3 Comments on “Bjorn’s Corner: Sustainable Air Transport. Part 55. Sustainable Aviation Fuel feedstocks

  1. “For the present Jet fuel use, we only pay for the final part of the pathway.”

    Actually, if you factor in the costs of industrial carbon capture and storage for fossil fuels — which we’re currently not paying, but are nevertheless accumulating as “accounts payable” — then the costs of SAF and Jet A become more comparable.

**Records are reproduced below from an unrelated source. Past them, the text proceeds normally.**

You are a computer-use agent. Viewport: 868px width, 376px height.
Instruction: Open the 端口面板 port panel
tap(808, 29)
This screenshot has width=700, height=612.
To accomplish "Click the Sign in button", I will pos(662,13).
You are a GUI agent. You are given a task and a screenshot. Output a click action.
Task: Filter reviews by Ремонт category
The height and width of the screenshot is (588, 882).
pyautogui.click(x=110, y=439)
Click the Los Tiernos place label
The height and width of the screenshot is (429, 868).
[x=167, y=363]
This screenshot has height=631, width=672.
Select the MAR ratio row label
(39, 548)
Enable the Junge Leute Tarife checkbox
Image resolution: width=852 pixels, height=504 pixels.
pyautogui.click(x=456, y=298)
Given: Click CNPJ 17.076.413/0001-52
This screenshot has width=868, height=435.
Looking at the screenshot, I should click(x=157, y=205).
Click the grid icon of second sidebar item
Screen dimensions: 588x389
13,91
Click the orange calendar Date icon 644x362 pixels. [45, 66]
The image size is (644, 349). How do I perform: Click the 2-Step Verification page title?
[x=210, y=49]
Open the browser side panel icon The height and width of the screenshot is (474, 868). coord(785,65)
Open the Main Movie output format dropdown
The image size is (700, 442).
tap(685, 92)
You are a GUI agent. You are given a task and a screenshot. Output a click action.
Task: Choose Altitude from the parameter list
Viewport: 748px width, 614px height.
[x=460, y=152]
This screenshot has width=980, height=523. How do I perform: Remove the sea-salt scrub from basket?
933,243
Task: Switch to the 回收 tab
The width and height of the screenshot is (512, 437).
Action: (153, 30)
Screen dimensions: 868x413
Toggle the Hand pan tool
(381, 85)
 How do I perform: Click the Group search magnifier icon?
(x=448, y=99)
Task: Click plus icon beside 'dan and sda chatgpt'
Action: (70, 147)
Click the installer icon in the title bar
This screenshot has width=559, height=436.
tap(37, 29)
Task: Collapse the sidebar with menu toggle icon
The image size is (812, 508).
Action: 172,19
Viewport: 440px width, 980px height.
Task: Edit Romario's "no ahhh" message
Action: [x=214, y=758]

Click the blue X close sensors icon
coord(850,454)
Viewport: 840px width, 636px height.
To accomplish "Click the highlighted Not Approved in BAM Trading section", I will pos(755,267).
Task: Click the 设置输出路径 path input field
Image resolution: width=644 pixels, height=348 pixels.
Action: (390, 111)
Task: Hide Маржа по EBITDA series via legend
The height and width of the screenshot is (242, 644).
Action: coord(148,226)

The only difference is then the timing at which the costs are incurred — before (SAF) or after (Jet A) combustion.

  2. It is not entirely true that “we only pay for the final part of the pathway”. Some of the significant cost to oil and gas producers include cost to discover new oil fields, cost to develop those oil fields, cost to transport the oil from often remote locations to market, royalties paid to landholders (often government) and carbon taxes in those jurisdictions where they are imposed. As readily available pools get depleted, these costs will rise, particularly at the margin where pricing is established. These costs would be lower or non-existent in the case of SAF.

    On the other hand, oil production is much farther down the learning curve and is produced at vast scale so they have optimised many of these costs (other than taxes/royalties) whereas SAF is still getting started.

  3. Bjorn – This is an excellent article. Thanks for taking up this topic. The Clean Skies report is the best study I’ve seen on SAF – on many levels.

    “For the present Jet fuel use, we only pay for the final part of the pathway.”

    Perhaps another way of saying this is that jet fuel externalizes severe costs onto the environment and future generations – costs of the order of $10-40 trillion in damages or remediation if we act quickly – much more if we don’t.

    Economists are fond of saying, “get the pricing right,” to avoid market failure. We didn’t get that right, and greenhouse gas emissions are now the largest market failure in human history, according to Nicholas Stern, Chief economist (at that time) of the World Bank.